LE SCADENZE Ovviamente, questo refolo di normalità (termine abusato nell’annus horribilis 2017) potrebbe essere spento da eventi, al momento non prevedibili, nel prossimo futuro, sotto forma di scadenze per stipendi e contributi relativi ai mesi di dicembre e gennaio (17 febbraio) e per la prima rata (20 febbraio) pari a 1.250.000 euro, il 50% della contropartita fissata nell’atto di cessione dell’80% delle quote del Messina da Pietro Sciotto all’AAD Invest Group. Ma, intanto, incombe la sfida con il Benevento di sabato prossimo, prima chiamata all’impresa per il gruppo biancoscudato.

# COMPITO 1
Trascrivi dal brano sulle scadenze del Messina la parte che comincia con "LE SCADENZE Ovviamente, questo" e finisce con "il gruppo biancoscudato.".

# RECORD MOSTRATI
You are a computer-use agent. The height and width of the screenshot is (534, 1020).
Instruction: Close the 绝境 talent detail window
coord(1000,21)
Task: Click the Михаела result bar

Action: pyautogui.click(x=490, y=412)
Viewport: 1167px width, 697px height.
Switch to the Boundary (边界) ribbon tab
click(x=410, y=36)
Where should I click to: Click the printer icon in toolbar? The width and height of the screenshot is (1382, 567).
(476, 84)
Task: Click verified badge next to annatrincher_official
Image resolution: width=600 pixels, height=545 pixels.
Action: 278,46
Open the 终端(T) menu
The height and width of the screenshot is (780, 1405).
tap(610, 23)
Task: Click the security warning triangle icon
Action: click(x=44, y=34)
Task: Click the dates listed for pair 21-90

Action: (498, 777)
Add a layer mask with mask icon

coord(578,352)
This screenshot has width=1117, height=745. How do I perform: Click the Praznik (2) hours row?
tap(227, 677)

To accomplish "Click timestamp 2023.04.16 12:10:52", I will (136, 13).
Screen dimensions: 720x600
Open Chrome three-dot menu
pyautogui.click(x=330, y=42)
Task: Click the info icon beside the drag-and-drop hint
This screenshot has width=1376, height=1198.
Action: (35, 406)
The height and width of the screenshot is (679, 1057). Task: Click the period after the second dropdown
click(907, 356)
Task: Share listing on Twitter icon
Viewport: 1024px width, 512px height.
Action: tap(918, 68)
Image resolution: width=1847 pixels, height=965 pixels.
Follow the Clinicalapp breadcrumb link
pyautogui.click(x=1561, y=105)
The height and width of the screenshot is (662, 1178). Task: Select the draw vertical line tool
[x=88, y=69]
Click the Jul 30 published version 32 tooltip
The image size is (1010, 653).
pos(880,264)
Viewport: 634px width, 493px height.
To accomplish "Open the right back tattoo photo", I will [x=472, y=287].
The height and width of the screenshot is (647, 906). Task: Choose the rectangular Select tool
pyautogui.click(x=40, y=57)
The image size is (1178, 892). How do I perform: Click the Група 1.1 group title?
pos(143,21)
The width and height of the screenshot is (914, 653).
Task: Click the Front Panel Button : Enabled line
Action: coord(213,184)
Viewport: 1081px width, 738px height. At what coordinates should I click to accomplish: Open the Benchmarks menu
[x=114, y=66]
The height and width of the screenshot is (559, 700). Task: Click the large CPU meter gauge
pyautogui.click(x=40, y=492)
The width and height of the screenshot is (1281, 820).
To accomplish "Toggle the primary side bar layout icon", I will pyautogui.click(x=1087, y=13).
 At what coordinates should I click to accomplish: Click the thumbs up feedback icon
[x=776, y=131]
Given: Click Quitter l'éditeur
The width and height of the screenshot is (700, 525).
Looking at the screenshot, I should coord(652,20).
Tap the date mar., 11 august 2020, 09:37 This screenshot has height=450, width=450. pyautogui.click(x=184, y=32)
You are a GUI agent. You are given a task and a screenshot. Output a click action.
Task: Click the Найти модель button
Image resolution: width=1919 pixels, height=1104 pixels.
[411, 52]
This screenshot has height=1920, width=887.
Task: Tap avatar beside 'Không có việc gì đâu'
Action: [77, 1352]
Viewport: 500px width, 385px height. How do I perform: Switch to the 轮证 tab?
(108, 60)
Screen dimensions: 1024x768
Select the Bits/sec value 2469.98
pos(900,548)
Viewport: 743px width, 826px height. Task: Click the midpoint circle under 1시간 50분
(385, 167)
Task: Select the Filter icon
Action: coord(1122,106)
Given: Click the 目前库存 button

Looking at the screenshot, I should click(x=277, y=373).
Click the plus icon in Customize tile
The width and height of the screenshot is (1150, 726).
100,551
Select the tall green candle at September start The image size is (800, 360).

# COMPITO 2
Riscrivi soltanto le righe dei record che partono da quella contenente "Viewport: 634px width, 493px height." e terminano con quella contenente "pyautogui.click(x=40, y=492)", entrambe comprese. Sostituisci "gauge" con "dial" e lascia invariato tutto il resto.

# SOLUZIONE SCRITTA 1
LE SCADENZE Ovviamente, questo refolo di normalità (termine abusato nell’annus horribilis 2017) potrebbe essere spento da eventi, al momento non prevedibili, nel prossimo futuro, sotto forma di scadenze per stipendi e contributi relativi ai mesi di dicembre e gennaio (17 febbraio) e per la prima rata (20 febbraio) pari a 1.250.000 euro, il 50% della contropartita fissata nell’atto di cessione dell’80% delle quote del Messina da Pietro Sciotto all’AAD Invest Group. Ma, intanto, incombe la sfida con il Benevento di sabato prossimo, prima chiamata all’impresa per il gruppo biancoscudato.

# SOLUZIONE SCRITTA 2
Viewport: 634px width, 493px height.
To accomplish "Open the right back tattoo photo", I will [x=472, y=287].
The height and width of the screenshot is (647, 906). Task: Choose the rectangular Select tool
pyautogui.click(x=40, y=57)
The image size is (1178, 892). How do I perform: Click the Група 1.1 group title?
pos(143,21)
The width and height of the screenshot is (914, 653).
Task: Click the Front Panel Button : Enabled line
Action: coord(213,184)
Viewport: 1081px width, 738px height. At what coordinates should I click to accomplish: Open the Benchmarks menu
[x=114, y=66]
The height and width of the screenshot is (559, 700). Task: Click the large CPU meter dial
pyautogui.click(x=40, y=492)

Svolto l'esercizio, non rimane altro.